A sense of what is truly important
It is coming down to this — choosing to prevent the virus from spreading and killing people or choosing to prevent the economy from collapsing, which will kill people anyway.
And now something else is looming in the horizon, a global food crisis. In Kibere, Kenya’s largest slum, people stampeded to receive flour and oil being distributed, injuring many and leaving 2 dead.
Some countries are doing better, either by sheer government will, leadership, or adequate preparation. Some leadership traits that have helped are decisiveness, competence, and the capacity to elicit civil cooperation.
So which comes first? People or profit. Ideally, both. And that has been the thrust worldwide. To save people, one needs the wherewithal to feed, test, treat and eventually rehabilitate both people and production capacity.
But to hold this in balance, demands a moral compass that seems apparently lacking in global leadership today. In developed countries, the response to the pandemic was hobbled by the concern to protect the “bottom line”. With questionable results.
Clearly, in the new normal, there is a need to expand liberal capitalism’s singleminded pursuit of growth, to a quadruple bottom line: people (first), planet (second), profit (third), and spirit (the plumb line that assures that human life is enhanced and not diminished).
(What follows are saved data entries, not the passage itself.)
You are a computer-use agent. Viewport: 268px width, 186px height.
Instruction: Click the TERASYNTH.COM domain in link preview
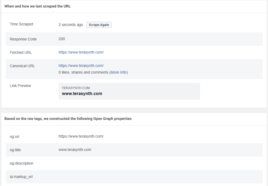pyautogui.click(x=76, y=88)
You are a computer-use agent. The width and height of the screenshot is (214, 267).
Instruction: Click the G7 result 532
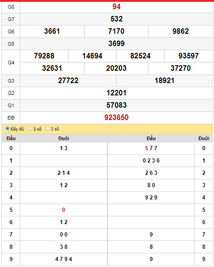pos(117,19)
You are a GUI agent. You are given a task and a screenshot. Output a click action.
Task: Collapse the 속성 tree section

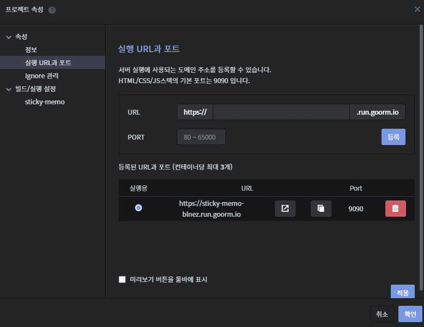coord(8,37)
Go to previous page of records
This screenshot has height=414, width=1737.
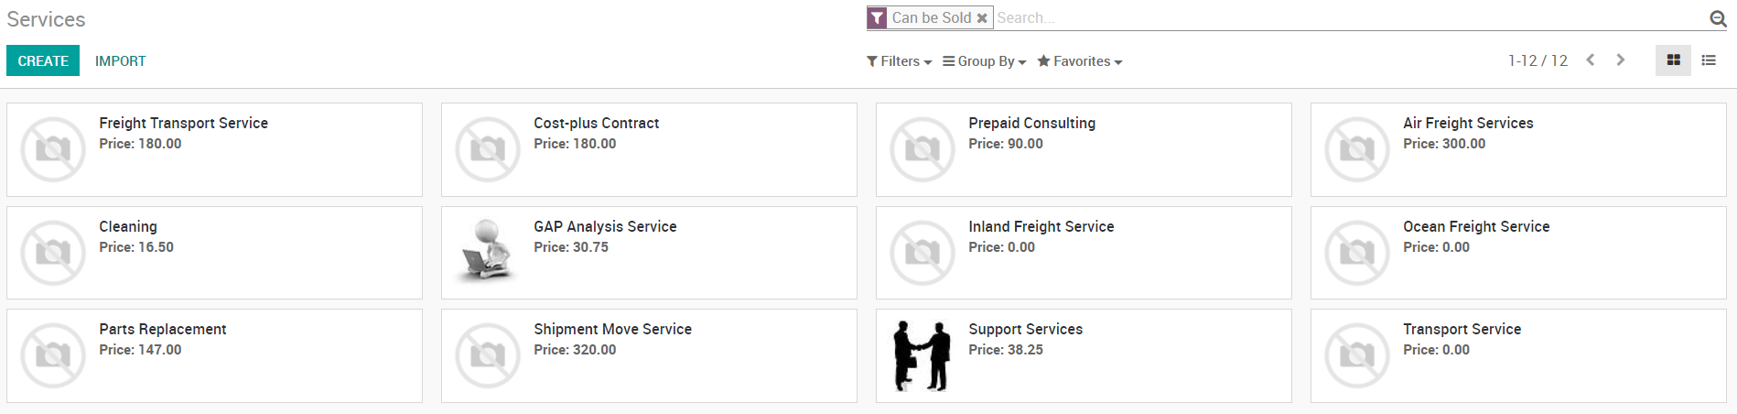coord(1591,60)
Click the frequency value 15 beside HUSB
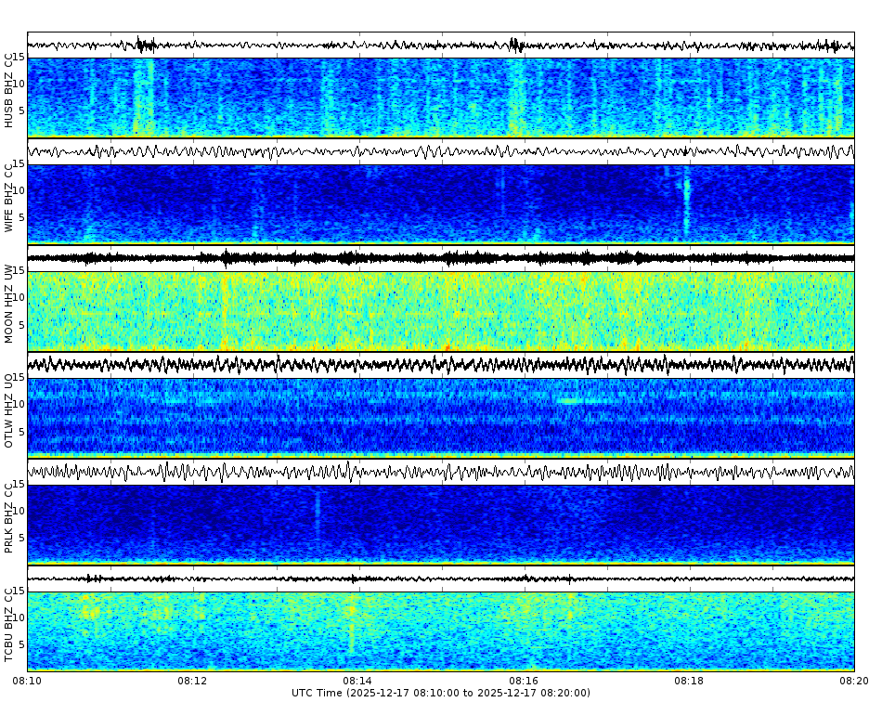 point(20,58)
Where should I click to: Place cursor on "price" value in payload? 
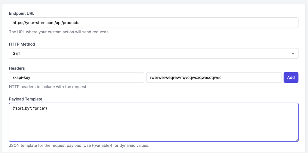click(x=39, y=108)
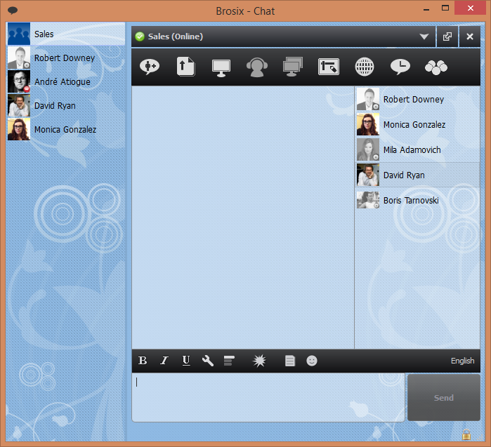Click the send file icon
Image resolution: width=491 pixels, height=447 pixels.
[185, 67]
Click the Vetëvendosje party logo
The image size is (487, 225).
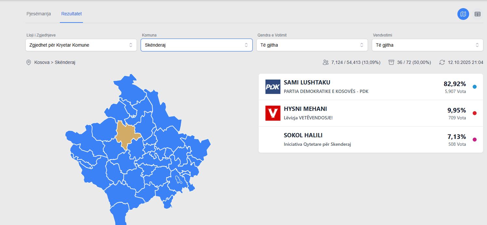tap(273, 113)
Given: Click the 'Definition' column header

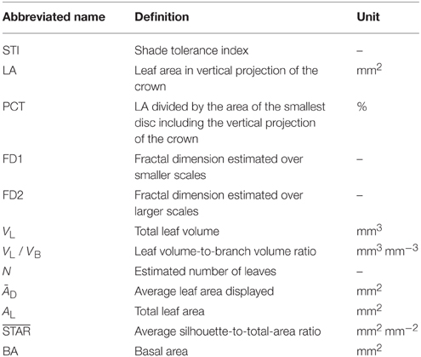Looking at the screenshot, I should 162,17.
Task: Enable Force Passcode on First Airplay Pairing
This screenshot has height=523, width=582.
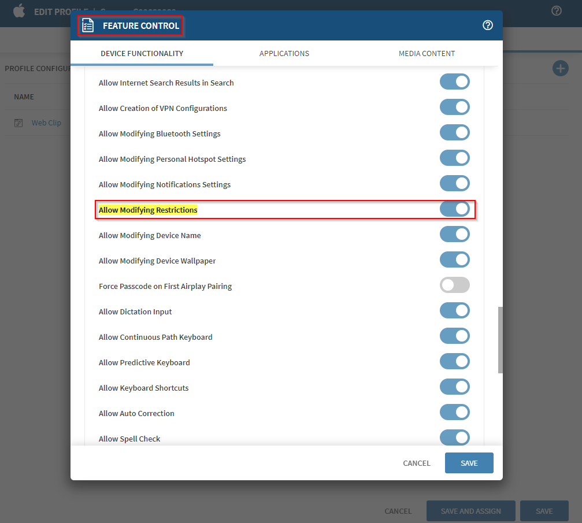Action: (x=454, y=285)
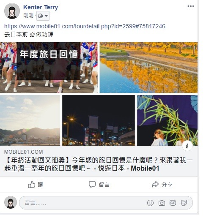Open the hazy mountain harbor image
Viewport: 206px width, 223px height.
30,120
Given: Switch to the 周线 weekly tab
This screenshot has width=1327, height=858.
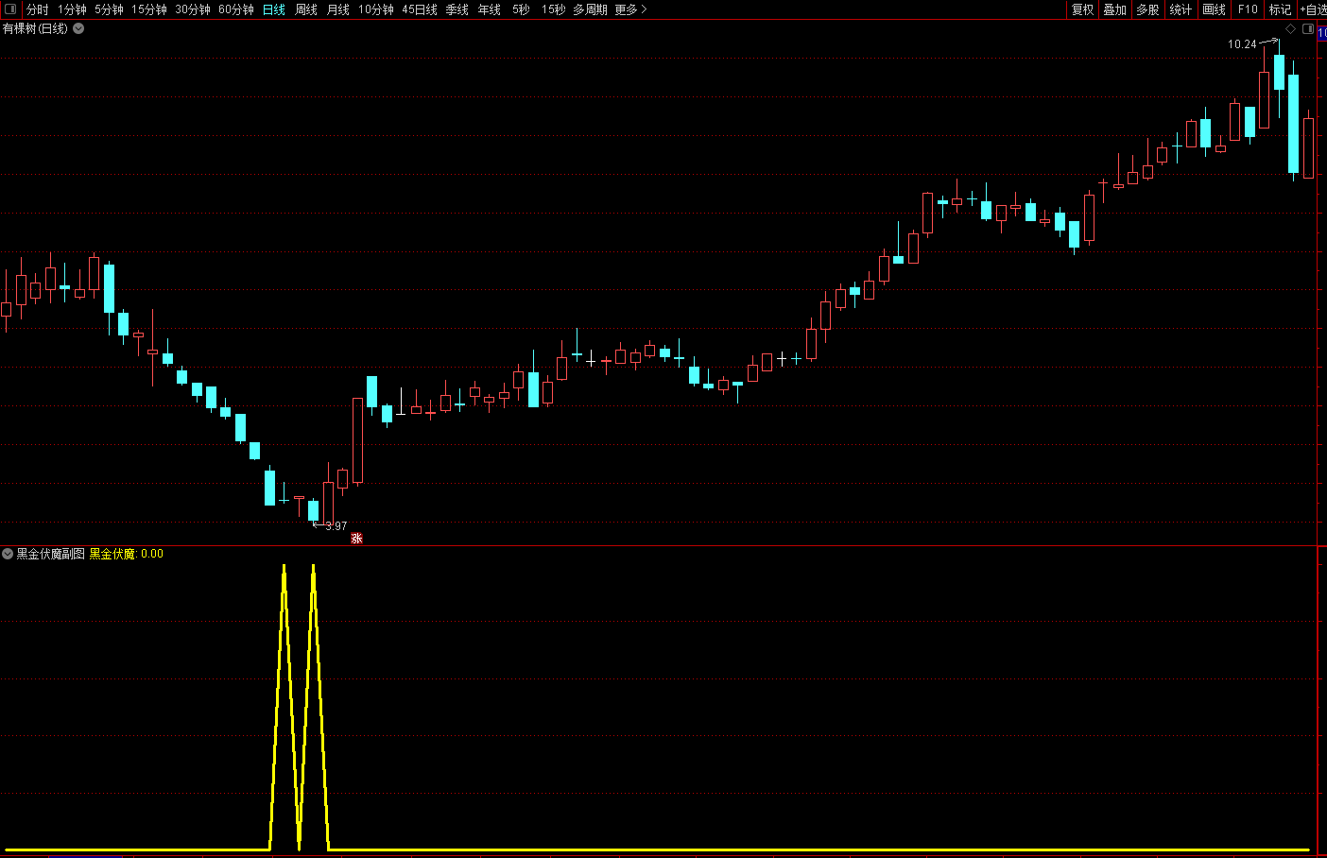Looking at the screenshot, I should pyautogui.click(x=306, y=9).
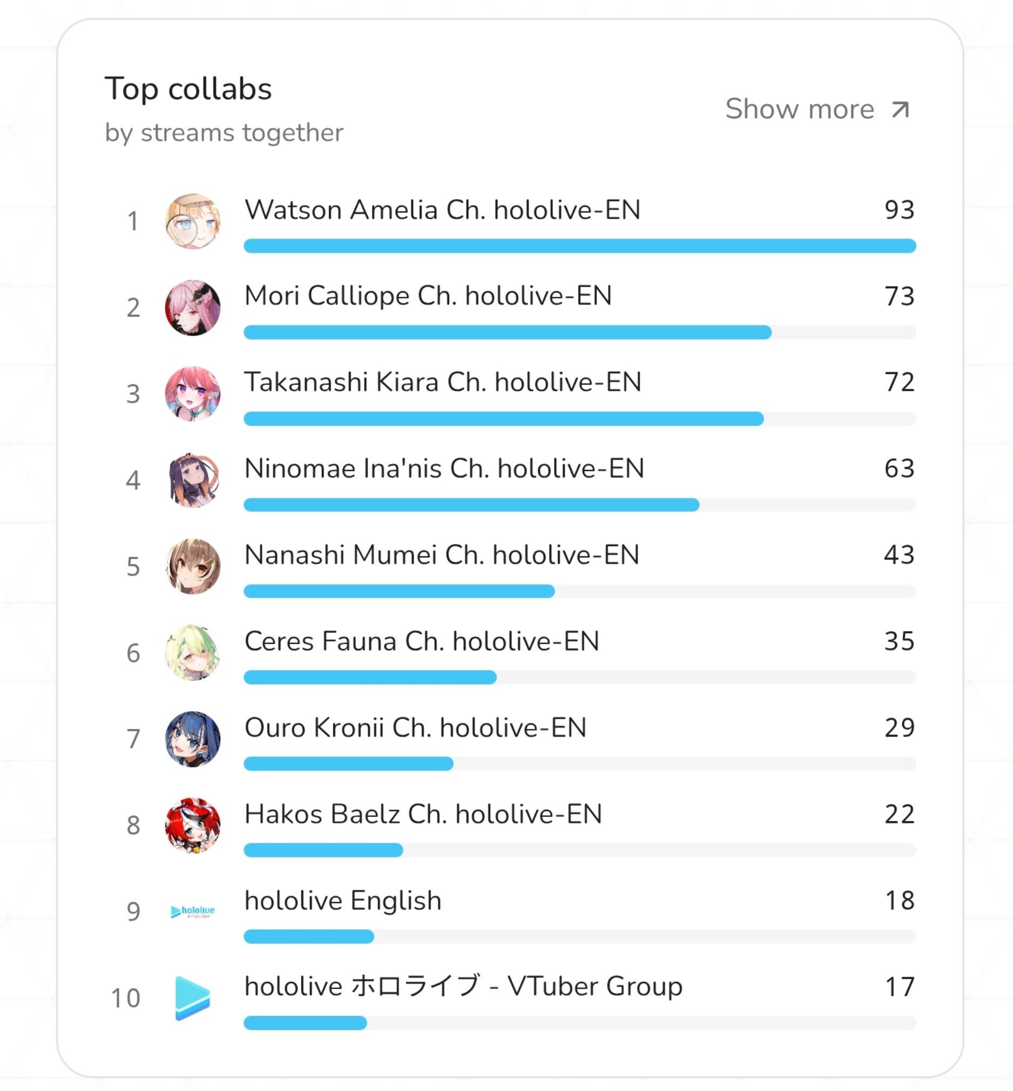Select the hololive English text label
This screenshot has height=1091, width=1013.
[343, 901]
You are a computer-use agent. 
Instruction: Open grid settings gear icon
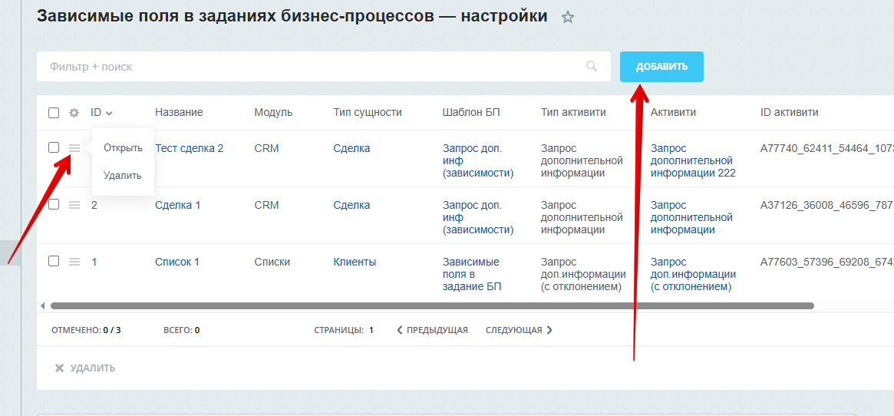pos(74,113)
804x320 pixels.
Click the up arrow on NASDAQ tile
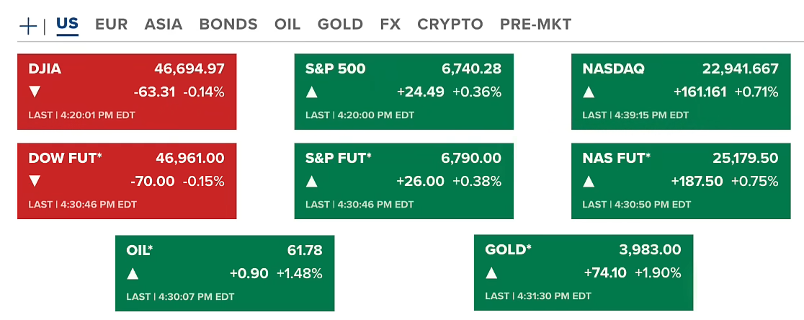coord(589,92)
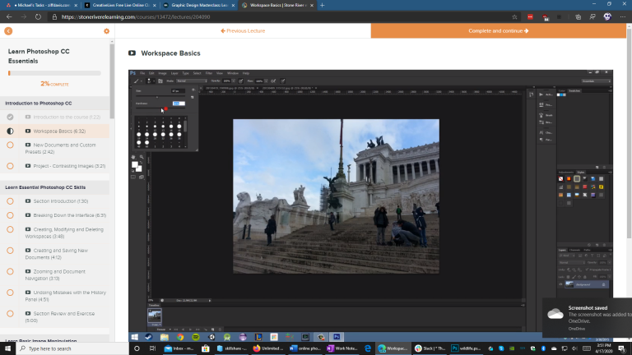
Task: Click the browser refresh button
Action: 39,16
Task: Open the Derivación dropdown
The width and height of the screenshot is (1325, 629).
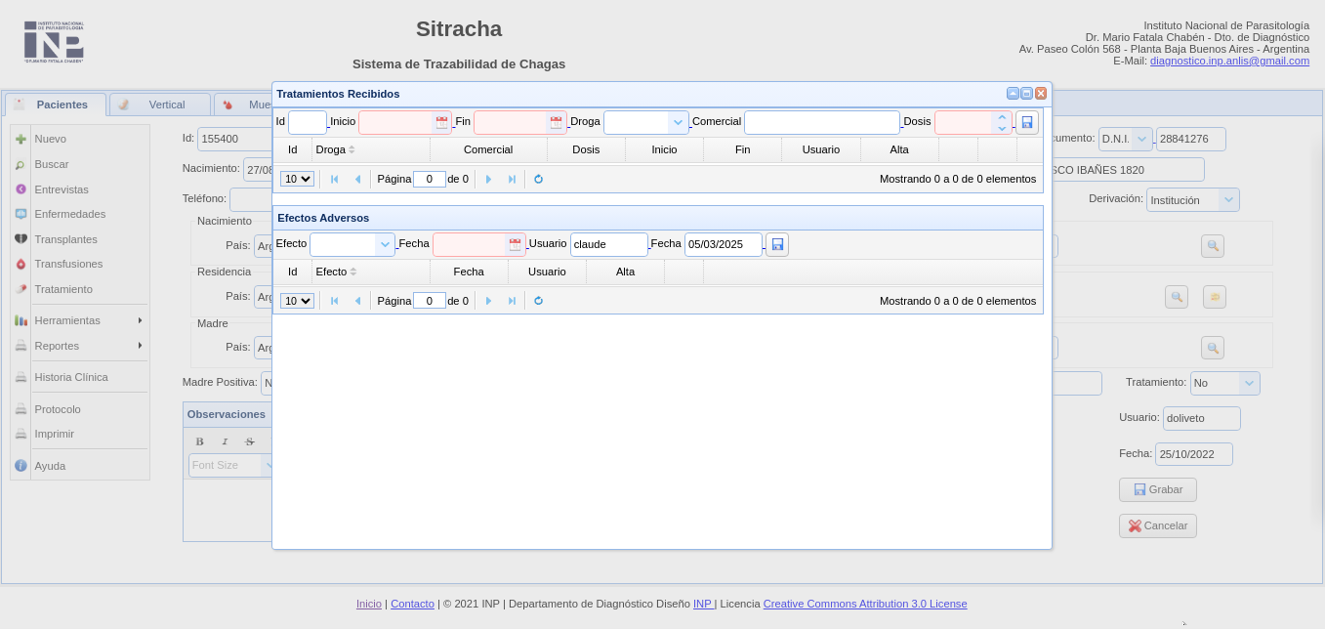Action: 1228,200
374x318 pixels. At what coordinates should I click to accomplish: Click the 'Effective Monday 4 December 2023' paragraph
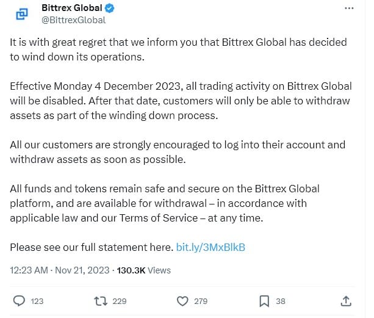pos(178,100)
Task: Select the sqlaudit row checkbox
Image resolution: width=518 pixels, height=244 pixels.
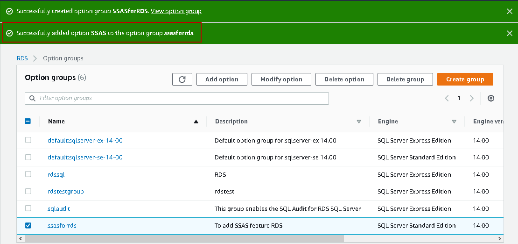Action: pos(28,208)
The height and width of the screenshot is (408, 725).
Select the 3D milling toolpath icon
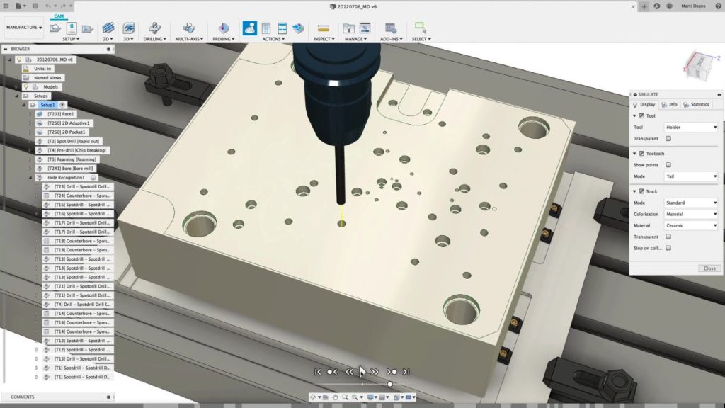tap(128, 28)
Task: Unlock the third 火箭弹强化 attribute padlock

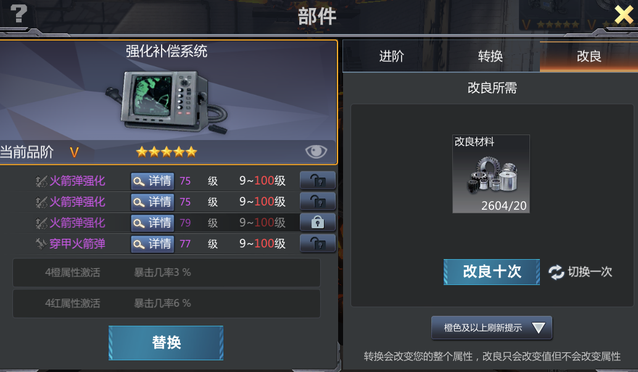Action: 318,223
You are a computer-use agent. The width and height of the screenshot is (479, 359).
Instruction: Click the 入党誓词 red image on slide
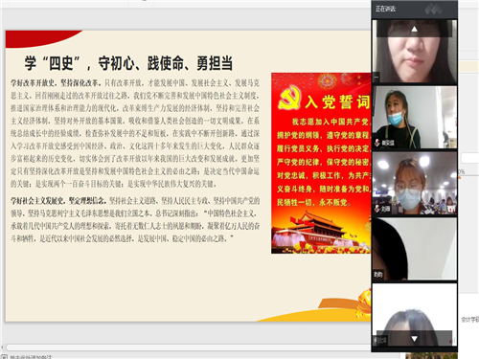(x=321, y=163)
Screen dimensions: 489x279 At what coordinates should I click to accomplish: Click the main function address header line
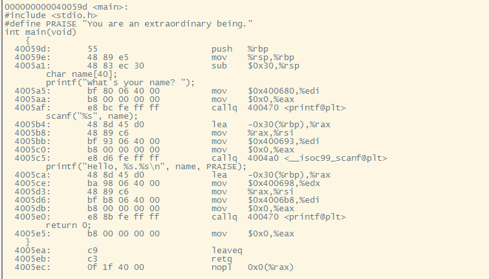click(67, 7)
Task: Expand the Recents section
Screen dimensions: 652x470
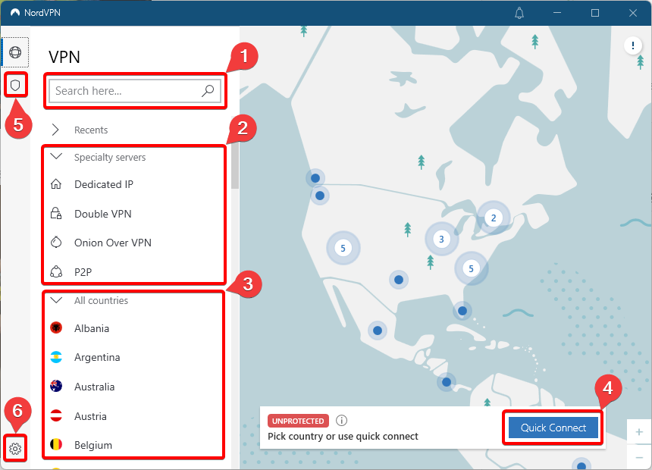Action: coord(55,130)
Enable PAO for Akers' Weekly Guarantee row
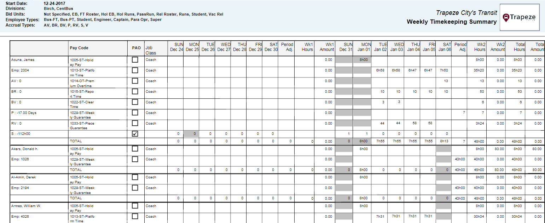This screenshot has height=223, width=545. point(135,159)
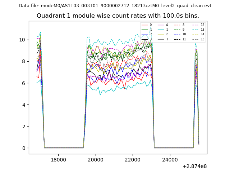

There are leaders who actually struggle with the question of which to save first — Duterte, for one. You may question his language and actuations, but at the end of this particular day, he has always considered first, the poor among us. Are they being served? Do they have enough? Daily? He is not caught up with GDP. He is not entangled with finite concerns. His hand is steadied by concern for the poor. People. The ultimate profit of our meagre time on earth.